There’s the somewhat frivolous things that will always bother me. Being that design is a visual medium, the subjective feedback of people who dismiss a design as ‘bad’ because it doesn’t appeal to their personal taste or style. Over time, it’s gotten easier to decipher whether someone is struggling to articulate their concerns or they just don’t like a particular colour or typeface.
Then there’s the bigger things, like being unable to get promoted despite positive performance reviews over the years. Being asked to manage a team without the title or salary to reflect the added responsibilities. Having my direct supervisors take credit for my ideas and design work by excluding me from meetings because they were above my pay grade. It has taken me longer than I’d like to admit to understand my own worth and to know when I’m being taken advantage of.
What has been a career highlight for you?
Leading design on a suicide prevention tool for schools and being able to confirm the tool has helped save lives. Not sure when I’ll top that one.
You’re very passionate about the ethics of UX design and the responsibility that comes with it. Can you tell me a bit about that?
We’ve seen plenty of examples, especially in the past decade, of seemingly trivial design and product decisions having catastrophic global consequences. As data becomes the most valuable currency in today’s world, we can make decisions that affect whether that data and the people it belongs to are exploited for profit or protected. Because of this, I want more designers, and product teams at large, to understand their own roles and responsibilities to society.

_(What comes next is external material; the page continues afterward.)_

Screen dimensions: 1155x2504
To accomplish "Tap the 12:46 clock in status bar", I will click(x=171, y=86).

I’m hoping ethics can one day have a seat at the table just like research does now. Considering how fast the world is changing, in the midst of a global pandemic and civil unrest, I’m hopeful it won’t take too long. I’d also selfishly like my kids to look back one day and be proud of their mom.

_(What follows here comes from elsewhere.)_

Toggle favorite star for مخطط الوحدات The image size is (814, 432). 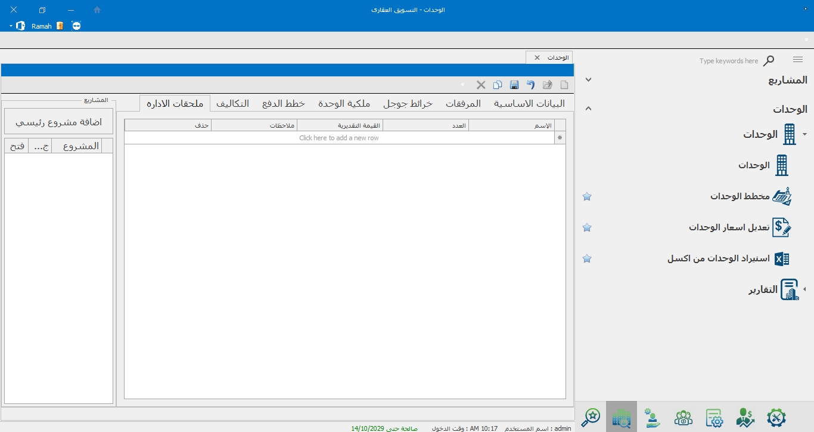click(x=587, y=196)
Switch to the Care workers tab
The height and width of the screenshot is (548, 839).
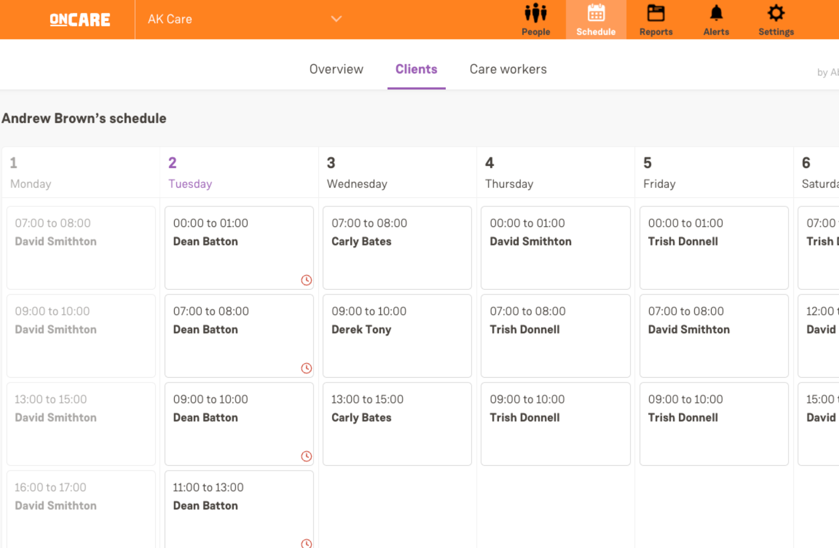[x=508, y=69]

How can UX designers avoid the missteps that can often result in unintended consequences of product design?
Research! Validate everything. Your assumptions about who your users are, what they want, what problems they need solved and then of course whether your design actually solves those problems. If research isn’t a core component of your team’s UX workflow, the likelihood of taking a misstep increases exponentially.
I also believe in having discovery and ideation processes that seek out what those unintended consequences might be. Ask questions that go beyond the obvious, like how might someone abuse the product or feature you’re trying to build? Whose job becomes obsolete? What marginalised group might be put in harm’s way? Who is being excluded from accessing the experience?

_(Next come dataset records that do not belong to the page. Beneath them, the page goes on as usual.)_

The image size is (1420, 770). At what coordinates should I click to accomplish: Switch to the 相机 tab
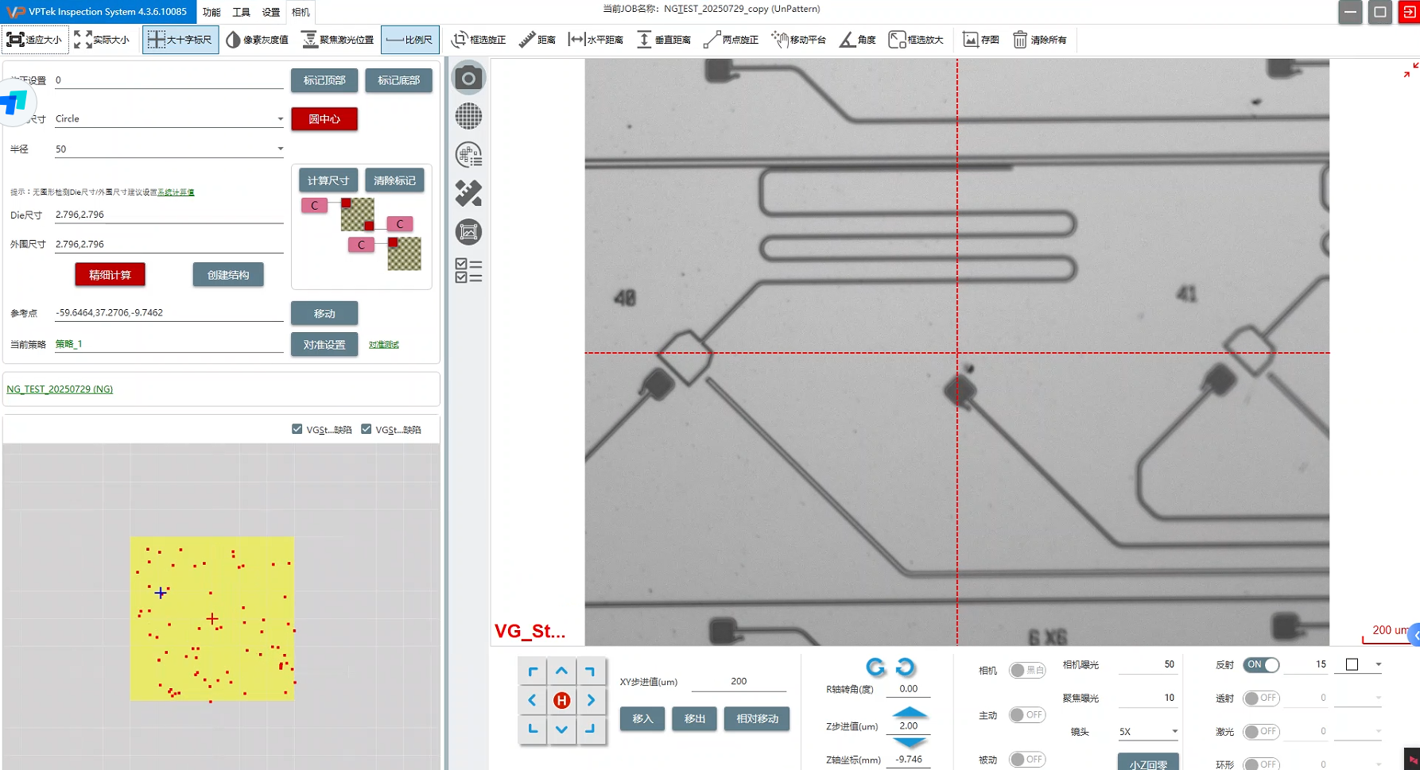(301, 12)
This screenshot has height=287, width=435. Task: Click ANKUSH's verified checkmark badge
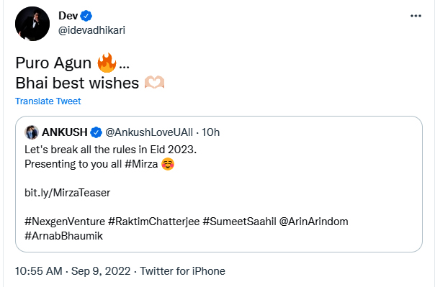point(97,132)
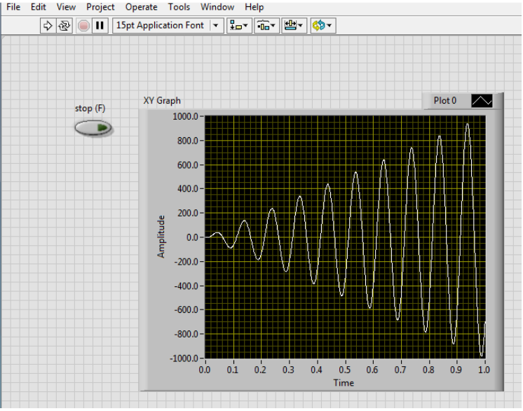Click the Plot 0 legend label
This screenshot has height=411, width=523.
(x=445, y=101)
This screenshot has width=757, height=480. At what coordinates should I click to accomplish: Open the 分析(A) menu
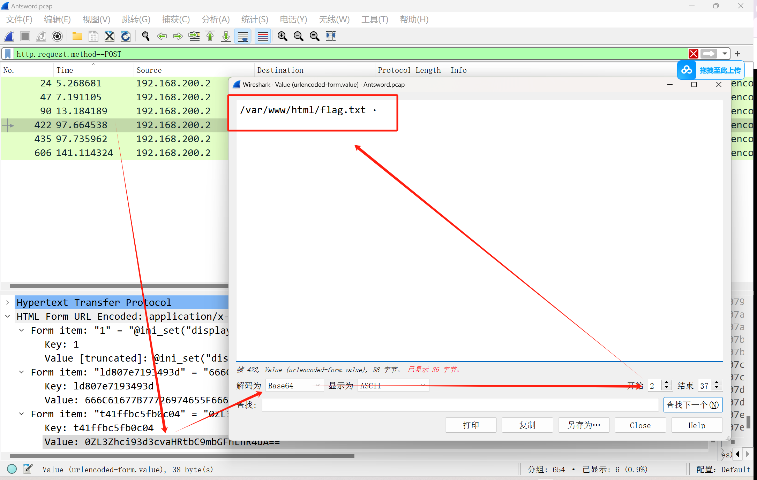[216, 20]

These aren’t always easy questions to answer and I’ve struggled with getting stakeholders to care about concerns I couldn’t fully validate in the past. In which case, I armed myself with back-up plans. What do we do if something goes wrong? If you stay prepared, then you won’t have to waste time getting prepared. However, if you can answer these questions, design with those answers in mind.
The point is to keep asking, learning, and asking again. Always seek to find clarity and make decisions accordingly.